Chlamydophila pneumoniae (formerly Chlamydia pneumonia (is a Gram-negative intracellular bacterium [1] responsible for acute upper and lower respiratory tract infections. The first known case of infection with C. pneumoniae was a case of sinusitis in Taiwan. This atypical bacterium commonly causes pharyngitis, bronchitis, sinusitis [2] and atypical pneumonia [3] not only in elderly and debilitated patients, but also in healthy adults [4]. The term atypical pneumonia was used by Reiman in 1938 to describe the infection of non-characteristic course resistant to sulphonamide therapy [5]. Some researchers used the term “infections with atypical pathogens” to describe infection caused by Chlamydia, Mycoplasma and Legionella [6]. In addition to pneumonia, C. pneumoniae causes extrapulmonary manifestations include nervous system disorders such as Guillain-Baré syndrome and meningoencephalitis as well as atherosclerosis and coronary artery disease [7], reactive arthritis [8] and myocarditis [9].

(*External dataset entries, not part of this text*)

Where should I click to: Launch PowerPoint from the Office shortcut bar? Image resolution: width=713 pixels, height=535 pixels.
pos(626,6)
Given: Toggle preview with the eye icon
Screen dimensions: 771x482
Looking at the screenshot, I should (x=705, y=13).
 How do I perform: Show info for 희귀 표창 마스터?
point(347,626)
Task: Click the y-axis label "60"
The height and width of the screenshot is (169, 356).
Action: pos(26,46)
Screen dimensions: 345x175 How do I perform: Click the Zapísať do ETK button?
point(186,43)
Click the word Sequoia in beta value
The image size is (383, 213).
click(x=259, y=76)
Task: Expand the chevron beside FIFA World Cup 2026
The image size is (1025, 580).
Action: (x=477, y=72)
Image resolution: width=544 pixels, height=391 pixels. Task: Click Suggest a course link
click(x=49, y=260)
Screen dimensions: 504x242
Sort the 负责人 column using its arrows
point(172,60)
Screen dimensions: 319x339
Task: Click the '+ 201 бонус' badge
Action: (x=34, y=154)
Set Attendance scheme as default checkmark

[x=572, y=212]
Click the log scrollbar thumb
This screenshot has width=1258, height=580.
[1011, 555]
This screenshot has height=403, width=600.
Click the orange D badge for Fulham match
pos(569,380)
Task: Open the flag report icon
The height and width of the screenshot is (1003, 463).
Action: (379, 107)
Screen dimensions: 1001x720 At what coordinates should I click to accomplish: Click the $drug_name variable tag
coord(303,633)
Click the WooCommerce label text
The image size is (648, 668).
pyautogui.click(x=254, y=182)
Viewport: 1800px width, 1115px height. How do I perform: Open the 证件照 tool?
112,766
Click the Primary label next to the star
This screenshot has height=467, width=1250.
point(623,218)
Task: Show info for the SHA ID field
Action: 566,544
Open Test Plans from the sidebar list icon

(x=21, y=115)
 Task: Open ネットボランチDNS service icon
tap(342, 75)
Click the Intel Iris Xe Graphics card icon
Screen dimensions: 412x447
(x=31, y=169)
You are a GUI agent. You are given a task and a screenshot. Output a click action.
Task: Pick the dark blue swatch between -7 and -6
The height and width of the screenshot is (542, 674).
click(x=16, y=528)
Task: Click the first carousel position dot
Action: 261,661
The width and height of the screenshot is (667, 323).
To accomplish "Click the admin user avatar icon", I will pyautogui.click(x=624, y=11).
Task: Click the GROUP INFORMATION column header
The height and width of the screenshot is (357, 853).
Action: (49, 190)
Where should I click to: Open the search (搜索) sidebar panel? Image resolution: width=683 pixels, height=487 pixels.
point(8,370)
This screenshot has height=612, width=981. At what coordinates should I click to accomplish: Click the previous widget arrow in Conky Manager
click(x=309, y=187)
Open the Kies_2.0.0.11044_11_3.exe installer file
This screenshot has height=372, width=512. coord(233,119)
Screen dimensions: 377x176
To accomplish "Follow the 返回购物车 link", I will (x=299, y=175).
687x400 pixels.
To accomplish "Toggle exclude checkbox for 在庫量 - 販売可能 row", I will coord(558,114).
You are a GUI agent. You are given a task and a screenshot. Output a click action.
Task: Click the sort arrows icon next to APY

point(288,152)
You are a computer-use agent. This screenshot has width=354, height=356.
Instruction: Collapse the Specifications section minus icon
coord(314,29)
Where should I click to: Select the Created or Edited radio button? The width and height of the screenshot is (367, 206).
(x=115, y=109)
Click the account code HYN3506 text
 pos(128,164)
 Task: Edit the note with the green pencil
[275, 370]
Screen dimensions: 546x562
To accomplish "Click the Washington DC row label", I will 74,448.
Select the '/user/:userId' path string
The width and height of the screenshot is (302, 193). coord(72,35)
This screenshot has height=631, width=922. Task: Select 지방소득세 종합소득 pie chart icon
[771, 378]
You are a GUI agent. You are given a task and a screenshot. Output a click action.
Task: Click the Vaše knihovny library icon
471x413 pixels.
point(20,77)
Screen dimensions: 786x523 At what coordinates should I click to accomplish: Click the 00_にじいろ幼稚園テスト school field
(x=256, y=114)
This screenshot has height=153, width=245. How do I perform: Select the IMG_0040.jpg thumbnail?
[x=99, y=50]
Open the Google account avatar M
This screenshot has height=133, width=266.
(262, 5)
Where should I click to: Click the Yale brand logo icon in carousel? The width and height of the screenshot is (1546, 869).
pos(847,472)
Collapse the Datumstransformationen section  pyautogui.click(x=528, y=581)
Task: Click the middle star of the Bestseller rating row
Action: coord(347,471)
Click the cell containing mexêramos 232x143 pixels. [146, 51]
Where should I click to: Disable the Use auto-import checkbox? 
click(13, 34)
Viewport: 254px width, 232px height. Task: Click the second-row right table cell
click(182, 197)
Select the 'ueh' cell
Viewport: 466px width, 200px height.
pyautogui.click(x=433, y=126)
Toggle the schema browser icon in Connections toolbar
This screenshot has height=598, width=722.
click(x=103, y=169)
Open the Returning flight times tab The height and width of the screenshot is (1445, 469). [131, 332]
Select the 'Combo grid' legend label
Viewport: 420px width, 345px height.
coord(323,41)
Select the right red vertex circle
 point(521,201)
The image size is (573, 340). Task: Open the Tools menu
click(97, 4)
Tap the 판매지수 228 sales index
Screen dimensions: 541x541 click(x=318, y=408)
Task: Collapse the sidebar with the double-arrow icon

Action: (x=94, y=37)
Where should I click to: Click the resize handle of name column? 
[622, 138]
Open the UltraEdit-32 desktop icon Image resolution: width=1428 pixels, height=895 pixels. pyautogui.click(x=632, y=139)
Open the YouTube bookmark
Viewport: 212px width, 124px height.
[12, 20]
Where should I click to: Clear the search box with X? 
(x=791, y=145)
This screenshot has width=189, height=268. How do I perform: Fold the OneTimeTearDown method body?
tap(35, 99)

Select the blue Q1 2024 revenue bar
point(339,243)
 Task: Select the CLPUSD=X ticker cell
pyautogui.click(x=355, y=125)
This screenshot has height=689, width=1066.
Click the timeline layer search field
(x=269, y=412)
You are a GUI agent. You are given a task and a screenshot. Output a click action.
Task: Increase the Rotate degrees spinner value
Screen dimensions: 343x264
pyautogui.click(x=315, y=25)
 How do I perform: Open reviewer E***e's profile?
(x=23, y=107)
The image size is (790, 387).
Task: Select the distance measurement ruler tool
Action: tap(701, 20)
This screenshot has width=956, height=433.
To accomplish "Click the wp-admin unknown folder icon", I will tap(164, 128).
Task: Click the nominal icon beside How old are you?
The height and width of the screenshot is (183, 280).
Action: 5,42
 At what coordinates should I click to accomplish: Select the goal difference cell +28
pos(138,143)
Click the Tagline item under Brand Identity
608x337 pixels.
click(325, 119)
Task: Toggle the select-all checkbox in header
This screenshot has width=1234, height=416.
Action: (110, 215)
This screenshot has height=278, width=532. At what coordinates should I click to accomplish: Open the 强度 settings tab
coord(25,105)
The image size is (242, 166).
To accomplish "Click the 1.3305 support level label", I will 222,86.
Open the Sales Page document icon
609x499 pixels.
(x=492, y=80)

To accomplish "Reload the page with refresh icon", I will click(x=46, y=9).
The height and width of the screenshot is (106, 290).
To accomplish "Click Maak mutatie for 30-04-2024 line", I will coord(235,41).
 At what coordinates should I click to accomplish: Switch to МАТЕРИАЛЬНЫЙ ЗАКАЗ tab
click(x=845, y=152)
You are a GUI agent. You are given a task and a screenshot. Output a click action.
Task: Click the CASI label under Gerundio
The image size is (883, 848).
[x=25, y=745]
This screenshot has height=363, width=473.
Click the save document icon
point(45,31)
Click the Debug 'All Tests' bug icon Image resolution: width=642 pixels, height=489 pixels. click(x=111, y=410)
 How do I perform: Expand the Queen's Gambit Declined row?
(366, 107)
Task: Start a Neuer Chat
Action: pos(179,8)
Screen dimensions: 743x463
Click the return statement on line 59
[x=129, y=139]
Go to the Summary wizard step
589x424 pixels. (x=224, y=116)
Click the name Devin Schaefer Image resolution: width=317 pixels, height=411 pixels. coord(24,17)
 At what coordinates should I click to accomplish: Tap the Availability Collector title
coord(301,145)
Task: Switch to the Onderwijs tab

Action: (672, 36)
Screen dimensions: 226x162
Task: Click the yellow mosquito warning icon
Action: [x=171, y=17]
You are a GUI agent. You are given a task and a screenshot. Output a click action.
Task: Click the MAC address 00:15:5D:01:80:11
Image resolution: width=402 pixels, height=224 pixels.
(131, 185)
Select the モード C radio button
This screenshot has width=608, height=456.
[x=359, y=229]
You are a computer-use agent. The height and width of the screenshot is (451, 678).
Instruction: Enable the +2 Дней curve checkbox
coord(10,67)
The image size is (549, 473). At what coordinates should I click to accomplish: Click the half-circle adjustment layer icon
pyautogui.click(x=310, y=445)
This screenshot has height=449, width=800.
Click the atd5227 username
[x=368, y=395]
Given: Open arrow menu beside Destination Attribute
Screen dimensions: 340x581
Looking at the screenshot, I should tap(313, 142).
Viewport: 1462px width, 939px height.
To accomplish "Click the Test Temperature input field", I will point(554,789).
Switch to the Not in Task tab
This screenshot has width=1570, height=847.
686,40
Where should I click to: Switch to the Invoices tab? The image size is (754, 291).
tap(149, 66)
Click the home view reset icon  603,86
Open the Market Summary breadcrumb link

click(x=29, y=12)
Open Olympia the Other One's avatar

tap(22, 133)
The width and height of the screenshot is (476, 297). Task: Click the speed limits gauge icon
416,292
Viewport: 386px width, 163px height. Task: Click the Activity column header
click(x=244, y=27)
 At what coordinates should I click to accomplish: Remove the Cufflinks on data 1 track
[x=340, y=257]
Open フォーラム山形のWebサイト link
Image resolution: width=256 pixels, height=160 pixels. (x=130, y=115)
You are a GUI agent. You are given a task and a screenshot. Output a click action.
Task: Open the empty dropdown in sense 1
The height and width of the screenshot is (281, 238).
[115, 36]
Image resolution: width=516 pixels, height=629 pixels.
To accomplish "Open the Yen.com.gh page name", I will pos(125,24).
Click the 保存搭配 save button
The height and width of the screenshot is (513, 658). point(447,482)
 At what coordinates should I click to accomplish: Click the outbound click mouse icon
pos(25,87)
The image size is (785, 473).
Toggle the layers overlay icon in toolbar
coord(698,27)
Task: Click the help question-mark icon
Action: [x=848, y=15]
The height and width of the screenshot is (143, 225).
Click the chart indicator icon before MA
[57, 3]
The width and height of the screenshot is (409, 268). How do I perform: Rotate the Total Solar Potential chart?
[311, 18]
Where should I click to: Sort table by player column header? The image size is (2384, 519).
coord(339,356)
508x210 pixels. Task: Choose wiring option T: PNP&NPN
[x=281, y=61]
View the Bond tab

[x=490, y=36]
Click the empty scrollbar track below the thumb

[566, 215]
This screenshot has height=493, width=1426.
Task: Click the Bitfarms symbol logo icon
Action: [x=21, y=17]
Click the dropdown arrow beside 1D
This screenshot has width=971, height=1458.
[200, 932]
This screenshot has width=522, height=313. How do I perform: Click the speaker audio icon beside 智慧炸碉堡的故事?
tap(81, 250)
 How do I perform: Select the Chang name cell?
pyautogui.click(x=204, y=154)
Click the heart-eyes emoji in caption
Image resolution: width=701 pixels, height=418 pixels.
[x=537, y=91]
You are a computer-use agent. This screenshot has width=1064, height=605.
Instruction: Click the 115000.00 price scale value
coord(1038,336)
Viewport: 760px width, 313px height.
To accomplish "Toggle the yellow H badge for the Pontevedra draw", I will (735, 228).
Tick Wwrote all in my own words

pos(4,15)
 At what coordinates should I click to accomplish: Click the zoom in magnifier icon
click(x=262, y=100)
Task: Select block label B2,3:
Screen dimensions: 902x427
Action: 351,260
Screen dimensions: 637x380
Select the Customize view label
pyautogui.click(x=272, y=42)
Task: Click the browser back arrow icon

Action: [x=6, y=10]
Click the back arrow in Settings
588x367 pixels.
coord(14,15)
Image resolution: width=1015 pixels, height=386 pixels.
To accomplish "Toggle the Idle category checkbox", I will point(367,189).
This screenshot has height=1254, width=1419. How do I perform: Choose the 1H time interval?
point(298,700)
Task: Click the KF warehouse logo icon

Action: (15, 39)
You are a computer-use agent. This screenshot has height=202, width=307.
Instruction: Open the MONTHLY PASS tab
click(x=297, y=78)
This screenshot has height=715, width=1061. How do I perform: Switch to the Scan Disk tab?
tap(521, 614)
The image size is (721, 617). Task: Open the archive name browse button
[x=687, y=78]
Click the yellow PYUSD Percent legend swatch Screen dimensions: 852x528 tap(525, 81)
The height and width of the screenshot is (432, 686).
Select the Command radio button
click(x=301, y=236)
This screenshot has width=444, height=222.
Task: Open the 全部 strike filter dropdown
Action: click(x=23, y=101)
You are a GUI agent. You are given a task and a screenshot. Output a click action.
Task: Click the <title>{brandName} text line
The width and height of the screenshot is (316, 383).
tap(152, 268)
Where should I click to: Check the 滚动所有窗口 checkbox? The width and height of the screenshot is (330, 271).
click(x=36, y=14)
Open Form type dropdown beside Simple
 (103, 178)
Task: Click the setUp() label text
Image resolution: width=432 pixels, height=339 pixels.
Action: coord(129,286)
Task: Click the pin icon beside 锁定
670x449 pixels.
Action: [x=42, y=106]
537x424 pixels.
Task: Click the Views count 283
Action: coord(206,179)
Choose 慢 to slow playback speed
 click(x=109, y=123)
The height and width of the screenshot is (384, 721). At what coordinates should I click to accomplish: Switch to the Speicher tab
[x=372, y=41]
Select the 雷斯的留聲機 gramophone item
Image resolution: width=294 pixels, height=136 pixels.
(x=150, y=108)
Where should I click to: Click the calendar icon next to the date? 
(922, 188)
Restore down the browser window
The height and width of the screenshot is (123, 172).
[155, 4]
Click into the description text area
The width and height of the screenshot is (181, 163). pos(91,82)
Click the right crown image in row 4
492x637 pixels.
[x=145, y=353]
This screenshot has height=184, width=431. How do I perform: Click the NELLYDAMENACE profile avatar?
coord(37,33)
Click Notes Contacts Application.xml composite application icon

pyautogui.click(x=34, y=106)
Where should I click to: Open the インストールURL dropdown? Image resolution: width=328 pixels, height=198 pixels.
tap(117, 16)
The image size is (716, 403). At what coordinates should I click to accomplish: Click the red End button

Specific diagnosis of infection with atypical pathogens is important because treatment with routinely used β-lactam antibiotics is ineffective against these organisms, and atypical pneumonia can sometimes develop a severe clinical course. The isolation of C. pneumoniae in cell cultures as HEp-2 and HL cells require multiple passages over a period of weeks to show a positive result [10]. Failure to isolate the pathogen may be due to inadequate sample, specimen toxicity in cell culture or loss of specimen viability during transportation. Antigen detection tests include direct fluorescent antibody assays (DFA) and enzyme immunoassays (EIA) have the advantage of rapid turnaround time. Diagnosis of acute C. pneumoniae infection is based on paired serum samples obtained 4 to 8 weeks apart showing a 4-fold increase in IgG antibody titer, or on a single sample showing IgM antibody positivity [11]. IgA antibodies may be a marker of persistent infection and has been used in the definition of chronic C. pneumoniae infection [12]. The microimmunofluorescence (MIF) assay developed by Wang et al., [13] is considered the gold standard for Chlamydia serology today. It was proved to be suitable for routine diagnosis [14]. In the MIF test, purified elementary bodies are used to detect Chlamydia-specific antibodies in the IgM, IgG, and IgA serum fractions. The diagnostic criteria were a significant increase in specific antibody titer in paired serum samples, a very high specific IgG antibody titer, or the presence of IgM antibodies against C. pneumoniae [15]. Polymerase chain reaction (PCR) techniques have been developed for the detection of C. pneumoniae DNA [16]. Johansson et al, [17] reported that PCR was more sensitive than conventional microbiological methods and it could help to increase the microbial yield for patients with community acquired pneumonia.